▶ [Work instructions]
Repeat the data that follows exactly, starting at the line with "This screenshot has height=646, width=1019." and ending at the line with "You are a GUI", and leave out every picture.
── Data in this exercise ──
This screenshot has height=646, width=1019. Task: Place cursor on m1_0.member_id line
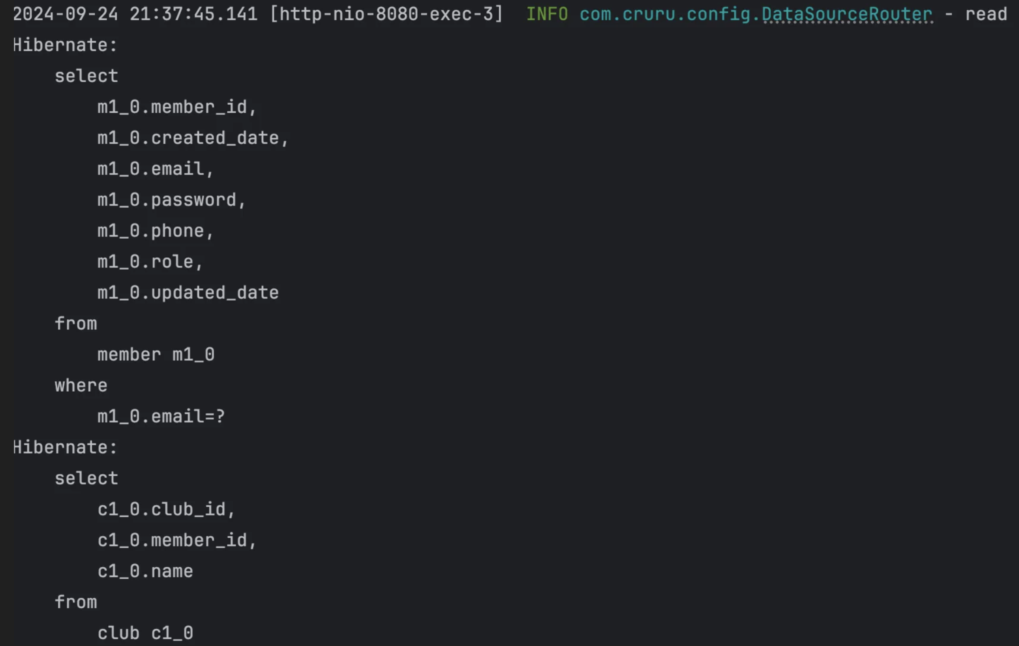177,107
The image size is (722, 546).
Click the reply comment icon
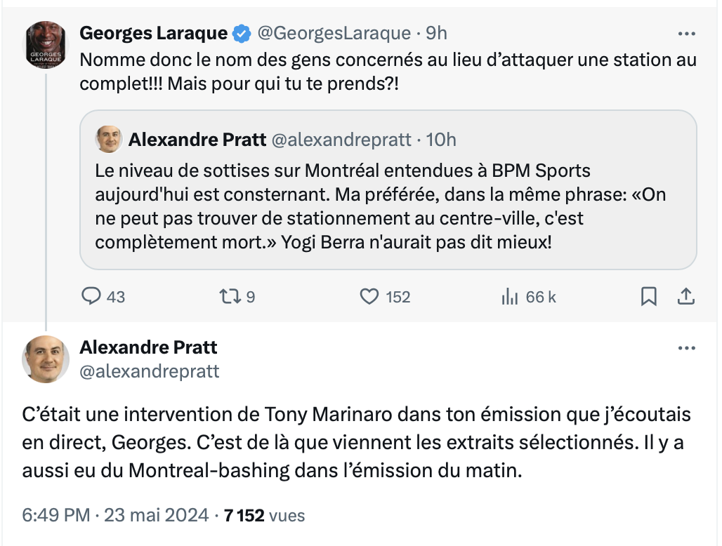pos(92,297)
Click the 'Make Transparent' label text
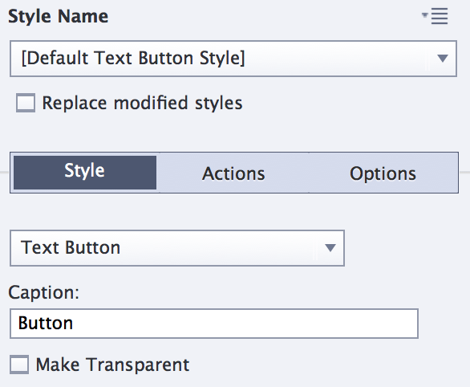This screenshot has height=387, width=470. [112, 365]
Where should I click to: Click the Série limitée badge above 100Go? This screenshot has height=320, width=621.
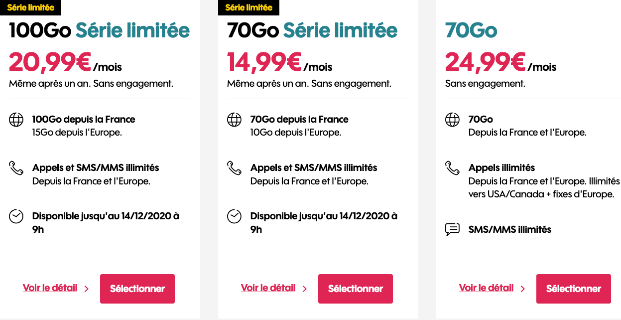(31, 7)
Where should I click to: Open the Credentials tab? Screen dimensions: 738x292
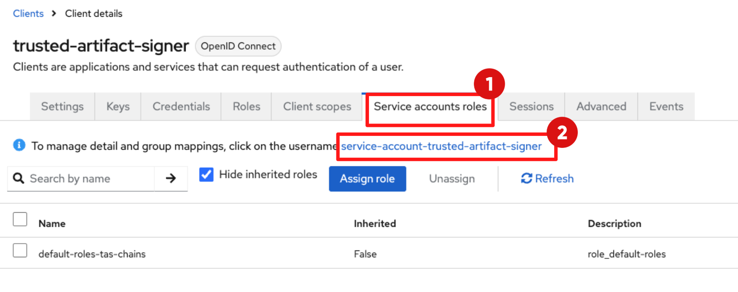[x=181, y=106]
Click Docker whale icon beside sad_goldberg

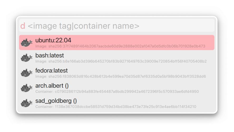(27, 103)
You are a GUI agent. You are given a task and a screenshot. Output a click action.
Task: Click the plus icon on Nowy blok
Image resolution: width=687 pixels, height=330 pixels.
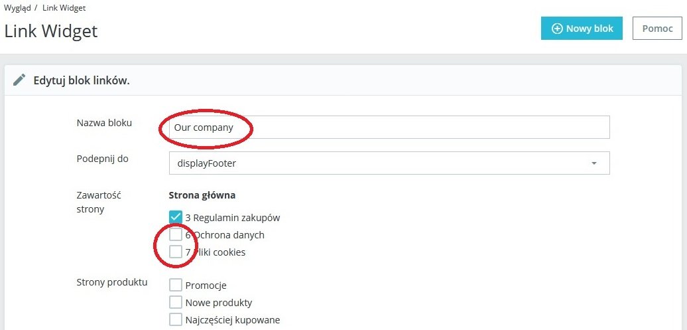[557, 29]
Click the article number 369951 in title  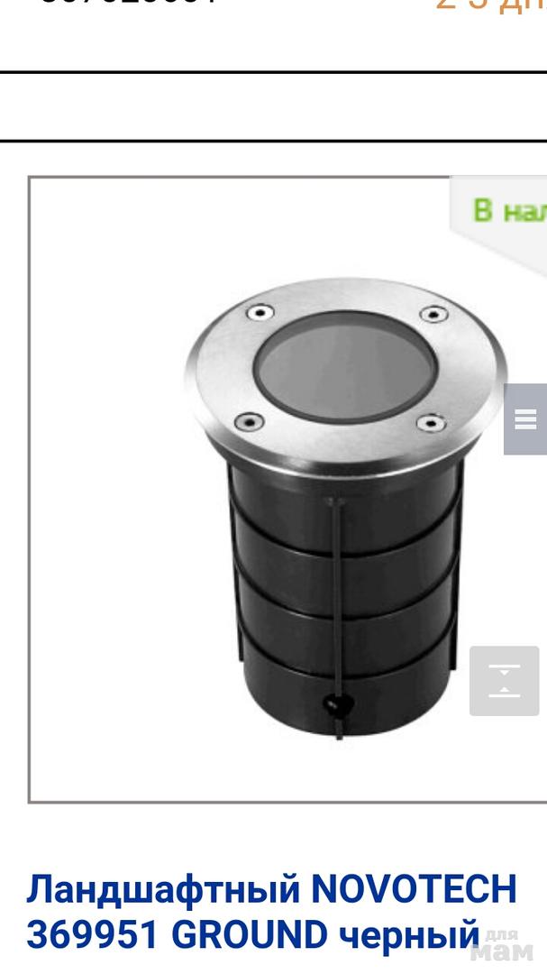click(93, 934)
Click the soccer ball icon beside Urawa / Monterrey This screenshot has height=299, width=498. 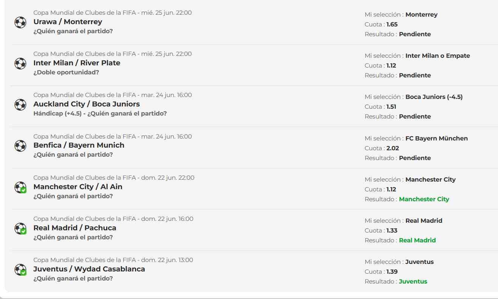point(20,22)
───
── Data in this exercise ──
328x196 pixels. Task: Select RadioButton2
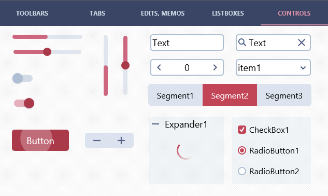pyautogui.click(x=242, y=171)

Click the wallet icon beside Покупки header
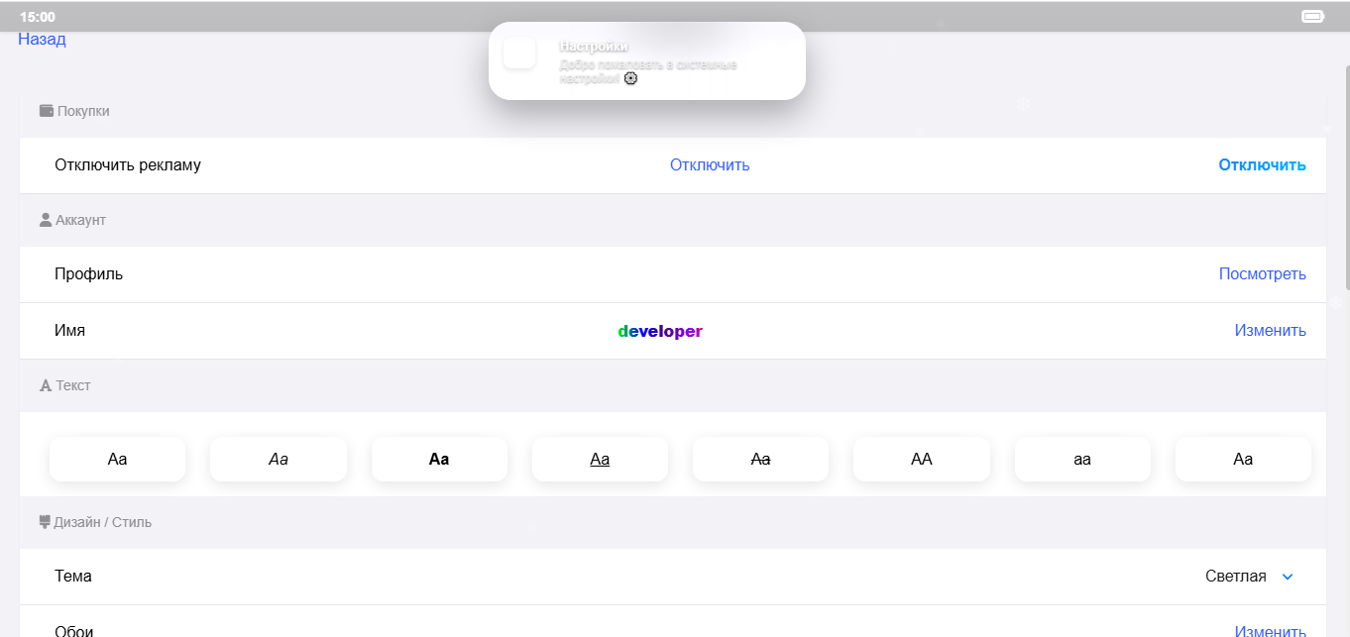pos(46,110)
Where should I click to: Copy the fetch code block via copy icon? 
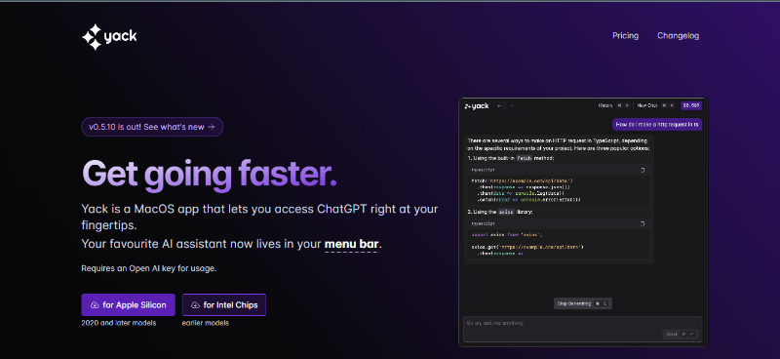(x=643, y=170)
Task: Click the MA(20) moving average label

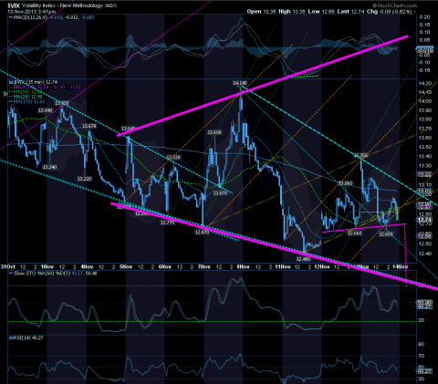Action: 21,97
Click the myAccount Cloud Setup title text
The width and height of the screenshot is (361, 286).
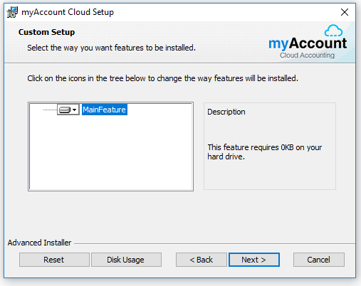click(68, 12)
───
▶ [Exercise answer]
This screenshot has height=646, width=1019. Task: Place cursor on m1_0.member_id line
177,107
The image size is (722, 546).
Click the reply comment icon
pos(92,297)
Click the 'Make Transparent' label text
This screenshot has height=387, width=470. [112, 365]
Where should I click to: Click the Série limitée badge above 100Go? This screenshot has height=320, width=621.
(31, 7)
Where should I click to: Open the Credentials tab? Screen dimensions: 738x292
[x=181, y=106]
Click Docker whale icon beside sad_goldberg

(27, 103)
You are a GUI agent. You are given a task and a screenshot. Output a click action.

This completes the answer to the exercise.